Informing the suspect or the accused about the material event and its legal nature
Informing the suspect or the accused about their rights
He does not have the right and authority to change the event and to lie about the event.
Questions may be asked during deposition and interrogation
Questions asked can be objected to.
Sample; A person is found stabbed to death in the room of a business inn. While walking around the floors in the evening, the attendant sees that the door is ajar and looks inside. The murdered person stands on the sofa, stabbed in the stomach. When the police see and examine the paramedics, it is determined that the person did not commit suicide but was stabbed by someone else. It is unclear who stabbed the knife. Time passes and a report comes to the police by saying, “The murderer of the deceased is person X.” When the police say who are you, the reporter hangs up. The police inform the prosecutor, and the prosecutor also says; He says “Get the X person and bring it to me”. Here’s what the attorney in charge should do;

There is no evidence in the file to show that person X committed that crime, except for the denunciation. Therefore, the suspect should be told that he has the right to remain silent. It should be said that even if the defense counsel tells that X person killed him, he can use his right to remain silent. It should be reminded that apart from the right to remain silent, he will not be punished if he lies.
Sample; Criminal General Assembly of the Supreme Court of Appeals, 17.10.2006, 2006/5-165, 2006/213, Person M by calling the lawyer; he says that he is the only person in charge of the safe in the institution he works for, he only has the key and it is understood that 5.000 TL is open in the count today. Here the first question of the Advocate is to ask the suspect if he really took it. The person says that if it is real, the transactions are being investigated more in-house. Here we need to know the crime of embezzlement and the effective remorse in the crime of embezzlement. It is necessary to know that if he returns what he has taken before the investigation begins, 2/3 of his sentence will be reduced. According to the data in the file, it is obvious that this person will be found to have committed the crime. Therefore, it will be more favorable to take advantage of effective repentance. The advocate should provide optimum benefit.

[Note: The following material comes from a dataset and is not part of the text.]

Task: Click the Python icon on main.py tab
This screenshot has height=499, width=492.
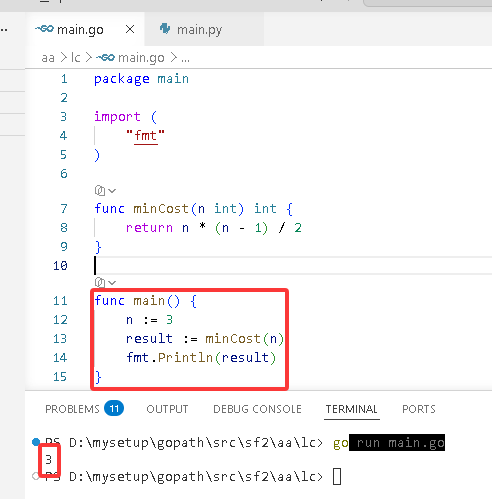Action: tap(165, 29)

4-Power to apply for legal remedy

Recourse to legal action during the investigation phase is a method that lawyers often do not use.

Applying to legal remedy has two purposes;

Supervising the judiciary
Sometimes it’s to serve a purpose.
For example, the person was caught, detained. An application was made to the Criminal Judge of Peace in CMK Article 90. There are almost no references in the files on this subject. The detention period is 24 hours, and when the person is kept in custody, the arrest becomes unlawful. If the arrest is deemed to be unlawful when we object, all evidence obtained will be unlawful. This was not objected to in a timely manner, and in the hearing, appeal, etc. When it is expressed, it is said that it is not objected in time.